The raw data remains at the Tier0 centre at Cern, Tier1 centres get preprocessed copies and distribute them to their Tier2 and Tier3 centres, where the simulations and analysis of the data are carried out. The German Tier1 centre is the GridKa facility at the FZ Karlsruhe. In Munich, a Tier2 centre was set up by the two physical institutes MPP and LMU together with the associated computing centres LRZ and RZG. The tasks of a Tier2 centre are to provide a certain amount of compute and memory resources, which are placed at the disposal of all sites taking part in the WLCG (world-wide LHC Computing Grid) community, and to establish sufficient memory bandwidth and services for the data exchange with the associated Tier1 centre. Furthermore, the Tier2 centre has to provide and support a so-called Grid-middleware system which enables all partners in the WLCG to access and use the mutual resources.

The hardware actually provided by the MPP and installed at the RZG consists of 126 worker nodes (approximately 500 CPU cores), several AFS file servers (7.2 TB non-migrating disk space and 25 TB migrating disk space) and 30 TB of dCache disk space for the efficient storage of large data amounts.

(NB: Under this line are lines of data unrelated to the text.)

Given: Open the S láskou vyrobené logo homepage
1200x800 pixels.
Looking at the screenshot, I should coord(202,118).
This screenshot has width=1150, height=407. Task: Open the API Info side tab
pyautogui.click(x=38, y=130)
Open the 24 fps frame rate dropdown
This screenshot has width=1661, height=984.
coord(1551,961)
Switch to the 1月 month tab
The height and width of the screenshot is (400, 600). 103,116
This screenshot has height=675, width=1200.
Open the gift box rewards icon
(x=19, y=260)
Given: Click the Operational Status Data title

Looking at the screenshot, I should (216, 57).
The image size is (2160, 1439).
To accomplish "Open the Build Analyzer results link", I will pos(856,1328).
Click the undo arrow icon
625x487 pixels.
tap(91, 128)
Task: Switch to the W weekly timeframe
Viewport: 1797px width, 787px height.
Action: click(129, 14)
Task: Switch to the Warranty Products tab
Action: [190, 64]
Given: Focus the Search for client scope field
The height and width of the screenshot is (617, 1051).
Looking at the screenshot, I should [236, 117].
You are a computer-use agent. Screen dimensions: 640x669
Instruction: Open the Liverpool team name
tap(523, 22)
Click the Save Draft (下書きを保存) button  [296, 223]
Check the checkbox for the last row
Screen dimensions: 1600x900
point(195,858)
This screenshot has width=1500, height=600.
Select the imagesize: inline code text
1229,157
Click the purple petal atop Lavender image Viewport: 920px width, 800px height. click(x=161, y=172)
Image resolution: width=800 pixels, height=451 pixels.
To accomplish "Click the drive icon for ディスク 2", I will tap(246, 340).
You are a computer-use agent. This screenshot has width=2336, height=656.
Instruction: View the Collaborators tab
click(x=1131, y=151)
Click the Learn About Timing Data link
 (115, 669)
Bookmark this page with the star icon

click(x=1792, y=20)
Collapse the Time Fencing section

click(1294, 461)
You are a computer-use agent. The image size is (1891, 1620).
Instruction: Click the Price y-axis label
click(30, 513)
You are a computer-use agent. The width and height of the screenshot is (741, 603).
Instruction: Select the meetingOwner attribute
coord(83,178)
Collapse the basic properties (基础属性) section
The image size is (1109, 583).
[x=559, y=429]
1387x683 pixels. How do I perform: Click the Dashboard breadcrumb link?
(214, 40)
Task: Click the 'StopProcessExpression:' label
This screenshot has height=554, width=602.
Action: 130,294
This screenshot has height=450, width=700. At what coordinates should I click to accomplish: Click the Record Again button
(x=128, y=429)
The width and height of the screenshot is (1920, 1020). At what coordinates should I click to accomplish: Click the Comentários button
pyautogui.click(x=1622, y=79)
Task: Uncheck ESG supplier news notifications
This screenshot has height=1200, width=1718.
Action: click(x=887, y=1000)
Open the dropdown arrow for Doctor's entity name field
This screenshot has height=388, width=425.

The LMU at present runs 37~worker nodes (approximately 150~CPU cores) and 10~dCache pools with 40~TB in total, which are hosted by the LRZ. Both partners plan to upgrade their hardware by about 450 CPU cores and 200 TB disk space, which will, however, not be dedicated exclusively to ATLAS, but also to other Grid activities which can be managed with the same infrastructure.

The Grid middleware used by the WLCG is gLite. Besides the worker nodes on which the applications are executed, there are several service machines:

    • the User Interface (UI), from which users submit their jobs to the Grid
    • the Compute Element (CE), which has the task to convert Grid jobs scheduled to the respective site into local batch jobs and to submit them
    • the Storage Element (SE), from which all data stored in the WLCG can be accessed via a common file catalog and data transfers are managed
    • the Monbox (MON), which delivers information on the available hardware, the actual load and the software installed at the respective site

gLite provides the services to accomplish the different tasks and to control the interaction between them. A sophisticated authorization and authentication mechanism is used to control the access to the diverse resources.

The main task of the RZG in the Munich-Tier2 centre is to operate and administrate the worker nodes, the service machines and the file systems and to install and maintain the Grid middleware for MPP/RZG, while for the physicists, the emphasis lies on installing application software and testing. But, of course, a close collaboration between all four partners is essential to get and keep the system running. The Munich-Tier2 centre is embedded in the Regional Operating Centre (ROC) DECH (Deutschland/Schweiz) which means a close contact to the associated Tier1 centre and the other Tier2 centres in Germany and Switzerland to share experiences and coordinate activities.